Die richtige Festplatte für das Time Machine Backup – meine Empfehlungen

Eine Seagate 4 TB HDD ist mein Time Machine Volume

Die hauseigene Backup-Lösung von Apple namens "Time Machine" ist ein empfehlenswertes Feature von macOS, das man unbedingt nutzen sollte. Die Backups werden im Hintergrund erstellt – meistens, wenn der Mac sowieso gerade Leerlauf hat – und man muss sich in der Regel um nichts kümmern, wenn man im Vorhinein alles richtig eingerichtet hat. Dazu gehört vor allem die Auswahl des passenden Speichermediums.

Was ich hier schreibe, sind keine offiziellen Empfehlungen von Apple oder Regeln, die jemand festgelegt hat, sondern es sind lediglich Tipps für euch, die ich aufgrund meiner jahrelangen Erfahrungen mit Macs und mit Time Machine gesammelt habe. Bessere Vorschläge und Kritik sind also jederzeit willkommen!

Wichtiger Hinweis: vor Nutzung Formatieren!

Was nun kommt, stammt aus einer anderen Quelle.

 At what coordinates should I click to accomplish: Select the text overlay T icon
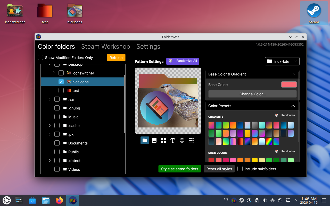pyautogui.click(x=173, y=140)
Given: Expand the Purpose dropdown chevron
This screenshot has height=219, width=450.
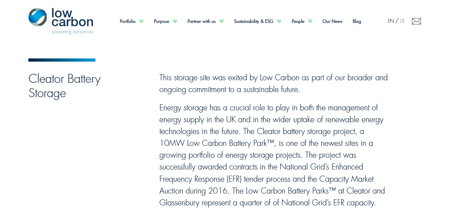Looking at the screenshot, I should [175, 21].
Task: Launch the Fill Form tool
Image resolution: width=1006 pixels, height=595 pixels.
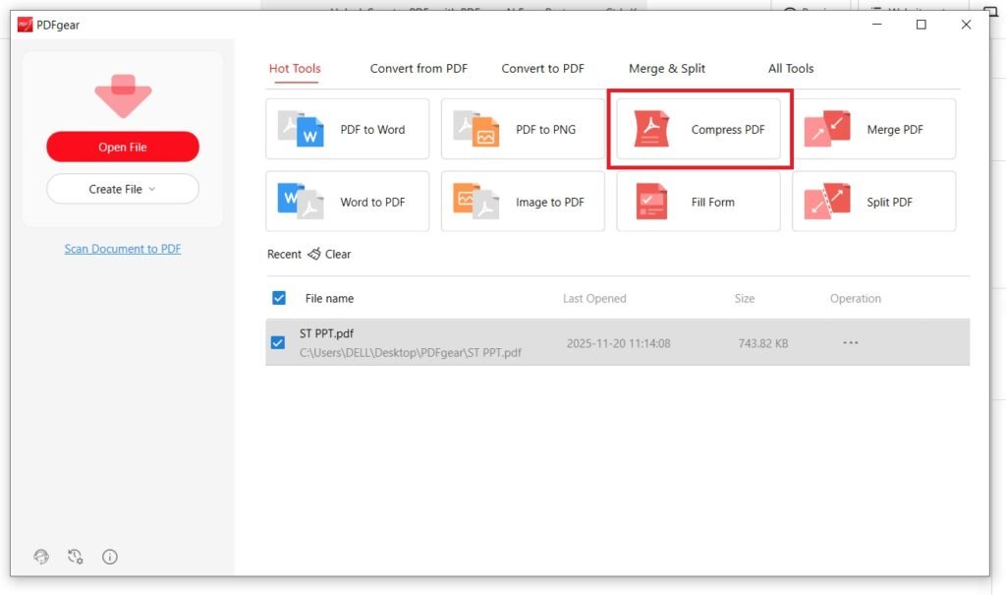Action: coord(698,201)
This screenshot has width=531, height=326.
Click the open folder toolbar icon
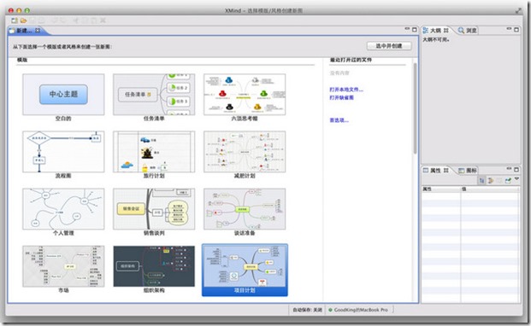23,20
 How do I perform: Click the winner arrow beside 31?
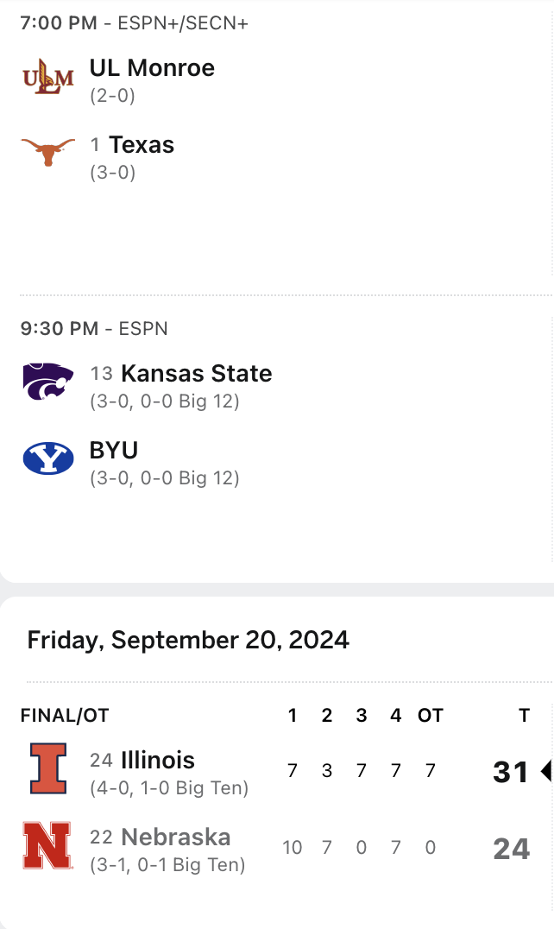(x=545, y=771)
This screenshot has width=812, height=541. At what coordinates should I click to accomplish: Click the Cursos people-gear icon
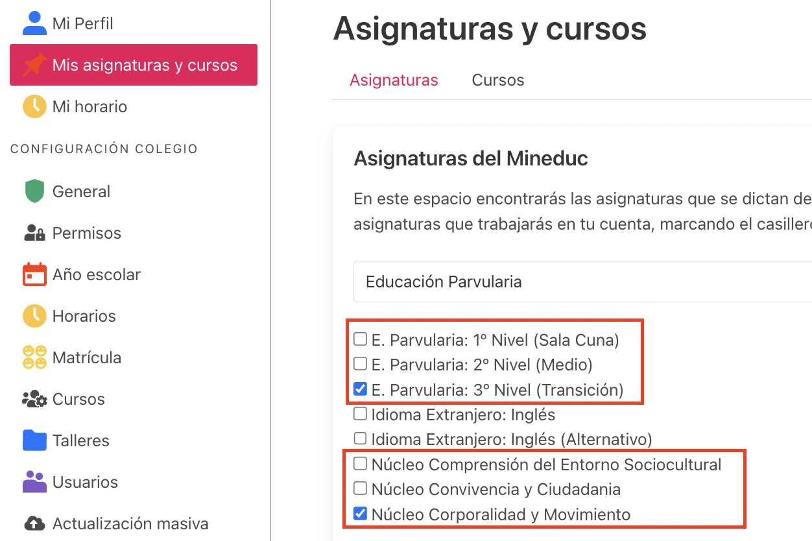[x=34, y=399]
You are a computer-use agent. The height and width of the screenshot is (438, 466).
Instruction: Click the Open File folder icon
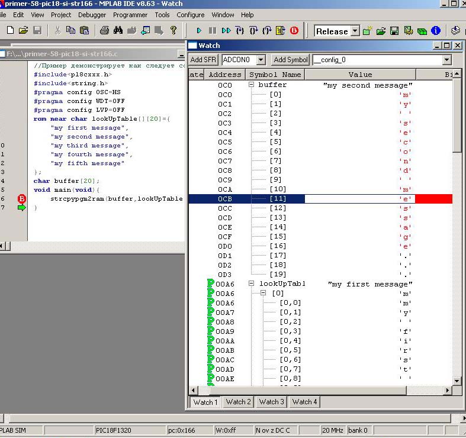point(24,30)
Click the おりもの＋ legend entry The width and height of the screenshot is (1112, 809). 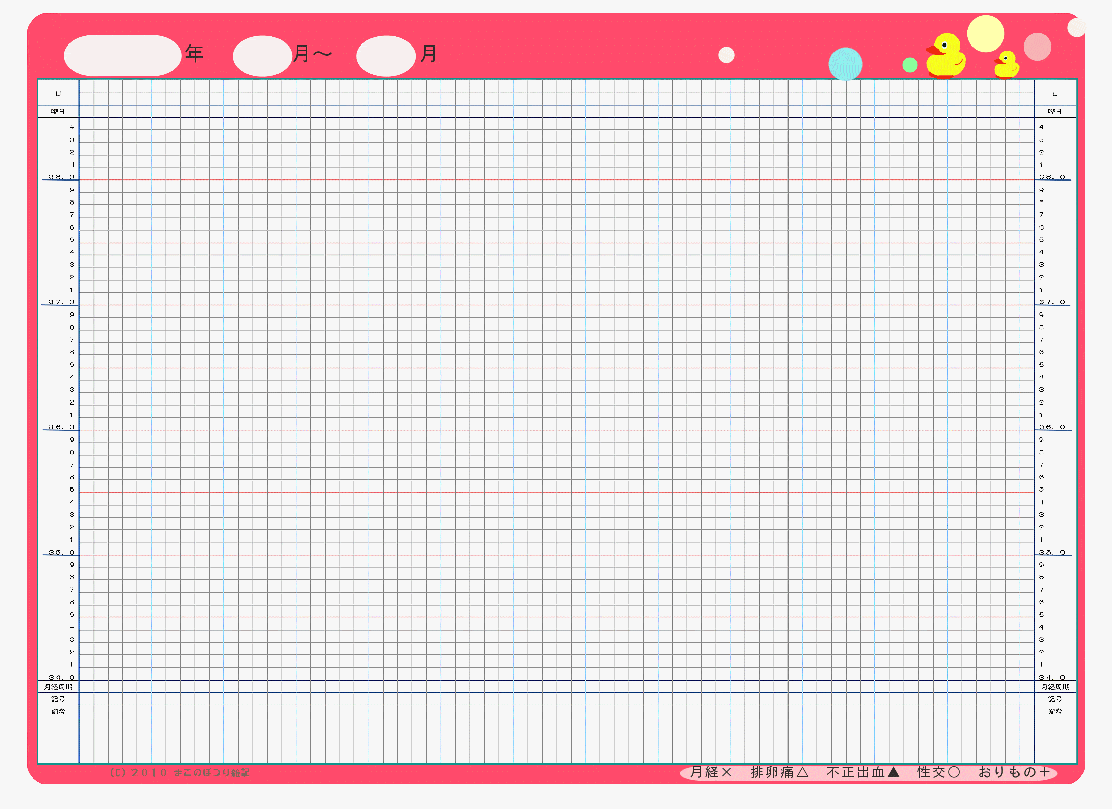(1014, 772)
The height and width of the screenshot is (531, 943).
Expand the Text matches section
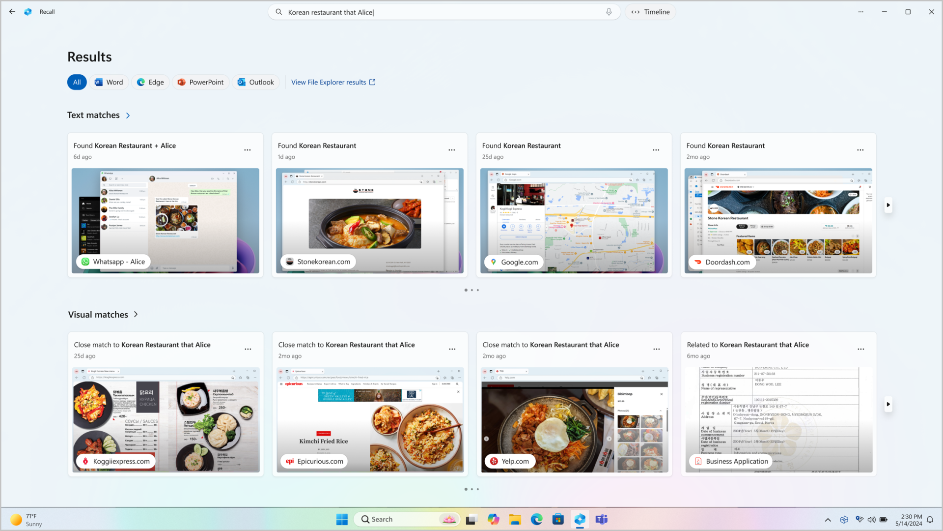[x=128, y=116]
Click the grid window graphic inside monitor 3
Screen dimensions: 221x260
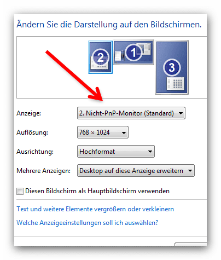pyautogui.click(x=176, y=83)
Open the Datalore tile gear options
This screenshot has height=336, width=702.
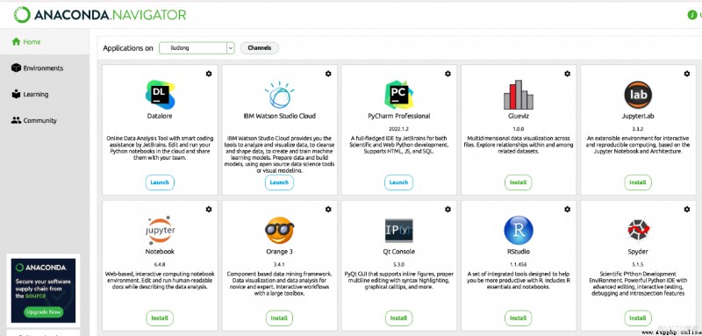209,74
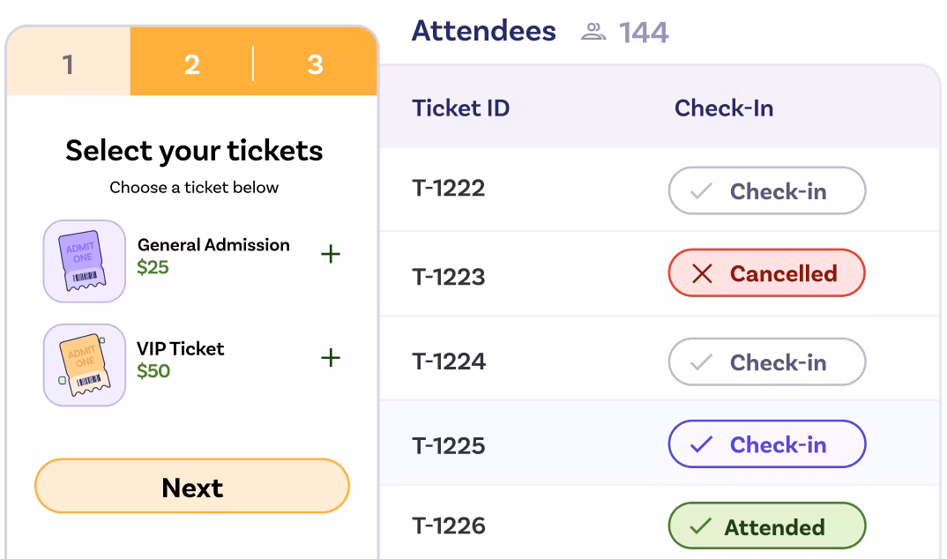Check in ticket T-1222

pos(767,190)
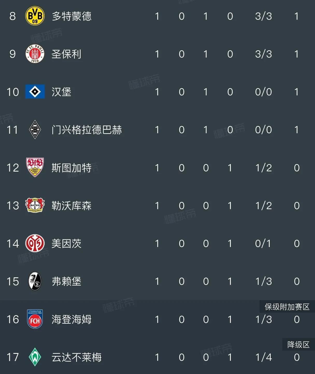Open team page for 多特蒙德
The width and height of the screenshot is (315, 374).
[x=71, y=16]
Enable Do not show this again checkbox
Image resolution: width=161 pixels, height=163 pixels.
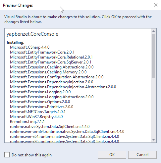click(7, 155)
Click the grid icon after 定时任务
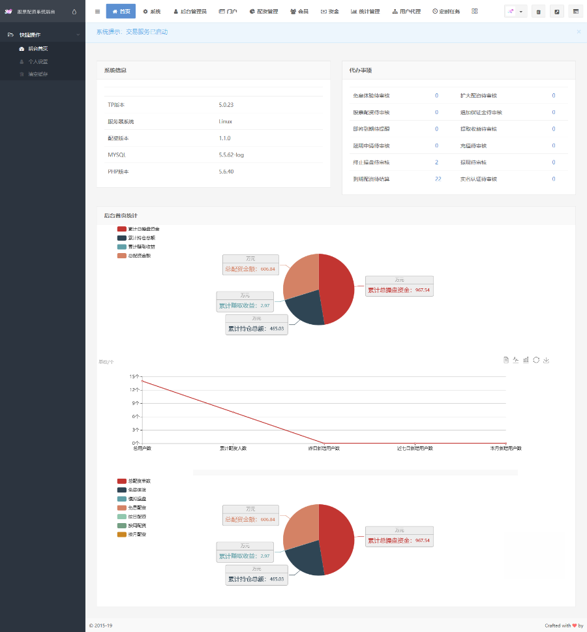This screenshot has width=587, height=632. pos(474,11)
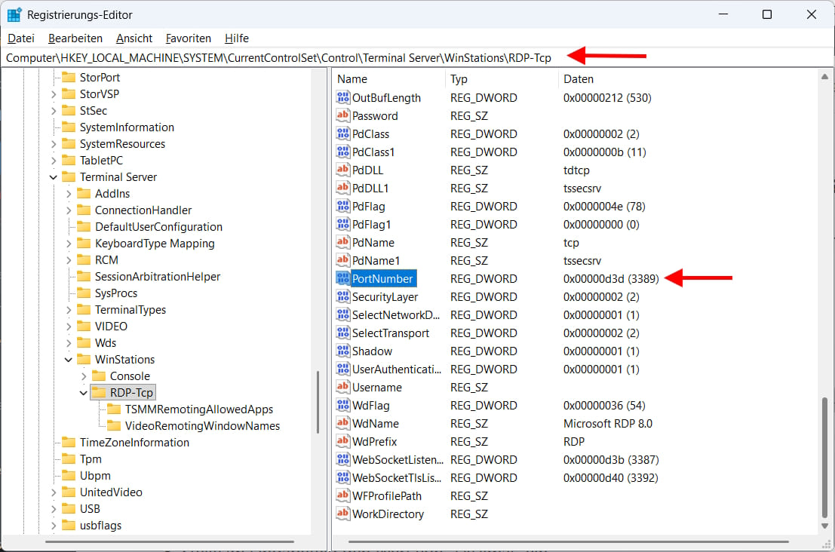Viewport: 835px width, 552px height.
Task: Open the PdDLL value via its ab icon
Action: coord(343,170)
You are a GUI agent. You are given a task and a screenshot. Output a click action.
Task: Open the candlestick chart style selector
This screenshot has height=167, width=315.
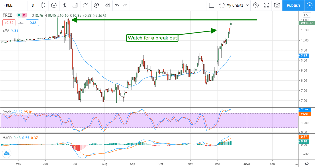point(44,5)

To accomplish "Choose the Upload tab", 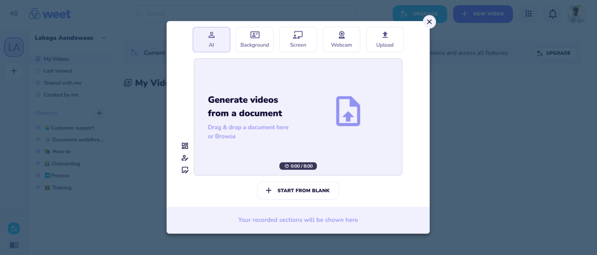I will (385, 40).
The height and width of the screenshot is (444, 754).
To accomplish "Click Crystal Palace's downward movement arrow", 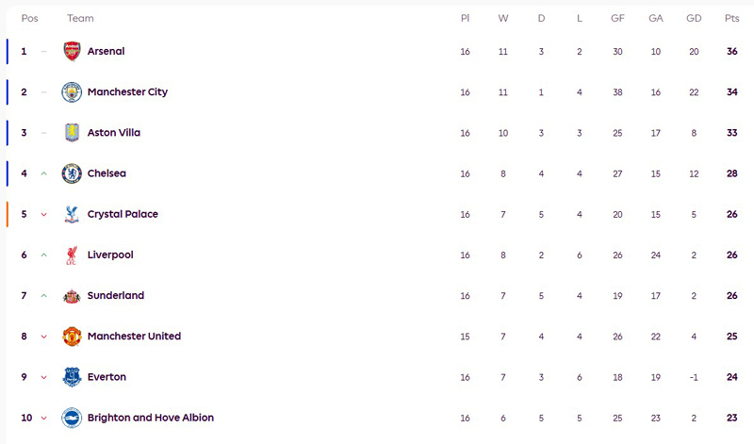I will coord(43,215).
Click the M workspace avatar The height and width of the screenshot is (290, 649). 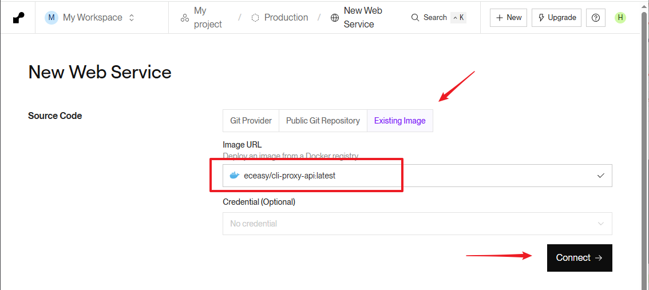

Egal, welche Festplatte ihr euch holt: Damit sie  als Time Machine Volume zuverlässig arbeitet, solltet ihr sie im Festplattendienstprogramm auf Mac OS Extended (Journaled) umformatieren. Man könnte auch APFS nehmen, aber derzeit scheint Time Machine noch nicht 100% kompatibel mit APFS zu sein.

Da die externen Festplatten vom Hersteller aus meistens in ExFAT formatiert sind, sollte man sie vor der Verwendung in Mac OS Extended umformatieren.

Da die externen Festplatten vom Hersteller aus meistens in exFAT formatiert sind, sollte man sie vor der Verwendung in Mac OS Extended bzw. HFS+ umformatieren.

Vorab meine Festplatten-Empfehlungen für alle, die nicht viel lesen möchten

Ich erkläre im Beitrag weiter unten natürlich, warum ich die folgenden Festplatten für die beste Wahl halte. Wer nicht den ganzen Text lesen mag und einfach nur ein paar Tipps möchte, der findet hier eine kurze Liste mit 2,5 Zoll und 3,5 Zoll Modellen, mit denen man nichts falsch macht. Meine Einschätzung basiert dabei teils auf eigenen Erfahrungen und – sofern ich das Modell selbst nicht in Gebrauch habe – auf der Auswertung der Kundenbewertungen bei Amazon.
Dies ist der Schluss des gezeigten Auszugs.